Hi!
i have a mixed set of containers (a few, not too many) and bare-metal services (quite a few) and i would like to monitor them.
I am using good old "monit" that monitors my network interfaces, filesystems status and traditional services (via pid files). It's not pretty, but get the work done. It seems i cannot find a way to have it also monitor my containers. Consider that i use podman and have a strict one service, one user policy (all containers are rootless).
I also run "netdata" but i find it overwhelming, too much data, too much graphics, just too much for my needs.
I need something that:
let me monitor service status
let me monitor containers status
let me restart services or containers (not mandatory, but preferred)
has a nice web GUI
the web gui is also mobile friendly (not mandatory, but appreciated)
Can print some history data (not manatory, but interesting)

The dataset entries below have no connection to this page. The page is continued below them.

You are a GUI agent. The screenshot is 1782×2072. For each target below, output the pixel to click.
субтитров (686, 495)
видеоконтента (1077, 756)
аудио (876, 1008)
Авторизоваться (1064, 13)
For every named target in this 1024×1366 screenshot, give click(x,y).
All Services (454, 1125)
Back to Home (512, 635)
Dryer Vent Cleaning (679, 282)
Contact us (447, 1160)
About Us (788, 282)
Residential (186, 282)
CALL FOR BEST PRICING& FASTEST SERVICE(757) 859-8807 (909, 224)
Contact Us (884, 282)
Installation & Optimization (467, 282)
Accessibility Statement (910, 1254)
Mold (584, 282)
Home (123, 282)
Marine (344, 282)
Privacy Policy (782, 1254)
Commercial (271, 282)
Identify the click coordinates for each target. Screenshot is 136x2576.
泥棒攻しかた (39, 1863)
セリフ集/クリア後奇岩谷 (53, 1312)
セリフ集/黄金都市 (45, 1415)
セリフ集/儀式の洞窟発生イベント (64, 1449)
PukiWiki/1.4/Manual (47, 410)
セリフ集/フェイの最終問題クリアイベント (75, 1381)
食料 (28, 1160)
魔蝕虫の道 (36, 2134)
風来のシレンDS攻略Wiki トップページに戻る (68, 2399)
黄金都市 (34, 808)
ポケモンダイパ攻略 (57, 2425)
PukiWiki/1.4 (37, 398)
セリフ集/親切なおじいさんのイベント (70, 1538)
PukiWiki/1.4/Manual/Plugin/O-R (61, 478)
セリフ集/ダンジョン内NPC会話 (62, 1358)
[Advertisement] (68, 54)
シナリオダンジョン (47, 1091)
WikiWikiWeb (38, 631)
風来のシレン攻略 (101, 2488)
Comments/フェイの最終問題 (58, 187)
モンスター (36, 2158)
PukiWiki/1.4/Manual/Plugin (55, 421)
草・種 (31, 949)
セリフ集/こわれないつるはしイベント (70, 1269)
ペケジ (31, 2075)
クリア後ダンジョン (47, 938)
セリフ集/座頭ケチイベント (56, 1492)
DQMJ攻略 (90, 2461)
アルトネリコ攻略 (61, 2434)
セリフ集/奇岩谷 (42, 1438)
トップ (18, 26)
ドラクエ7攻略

Can monitor CPU usage (mandatory)
Can monitor filesystem usage (mandatory)
I don't care for authentication features, since it will be behind a reverse proxy with HTTPS and proxy authentication already.
I am not looking for a fancy and comples dashboard, but for something i can host on a secondary page that i open if/when i want to check stuff. Also, if the tool can be scripted or accessed via an API could be useful, so i would write some extractors to print something in a summary page in my own dashboard.
I think Prometheus is a good industry standard. It can do everything you listed except for restarting stuff. It's got a decent built-in monitoring capability and you can extend it trivially to monitor anything. For example I wrote a 5-liner to monitor ZFS health and another for LVM. I even monitor my routers with it. OpenWrt has an installable node exporter for Prometheus.
Service restarting is a remote execution capability and generally falls outside of the monitoring domain. You'd be better off implementing that with another process/service manager. If you're running systemd, that's one of its primary purposes. You can use it to start/stop/restart containers just like normal processes.
Can you share a guide / tutorial on how to accomplish what OP wants (or just get started with Prometheus)? I was in the same boat as OP and settled for netdata, and eventually gave up on monitoring altogether because it was either overwhelming me with data, too cumbersome to set up or had features behind paid plans.
Anytime you're asking this, go for the projects Quick Start / Getting Started doc. In this case here. If you're on a Debian based system Prometheus is already packaged in the repository so you don't have to download the latest. You likely won't win anything but the pain for having to set up the bare binary as a service with systemd. I followed that doc to setup mine but installed it from apt.
On a second thought, if you're getting it from the repo and it already has a systemd unit defined, it might be more difficult to follow the Getting Started doc. You know what, follow it as-is. Once you have something running and monitoring ad-hoc, it'll be easy to install from apt and put your config in it.
Give https://github.com/louislam/uptime-kuma a try. I'm planning to do the same for similar use case. Sensu (sensu.io) is a more sophisticated option but it requires more infrastructure and there is a bit of a learning curve with it.
While I really like uptime kuma, it seems a bit too restricted for OPs use case. For example, to monitor disk or CPU usage, you would need to write your own scripts. It would be doable, but not very nice.
At least how I understood the.question, OP would probably look for something like icinga.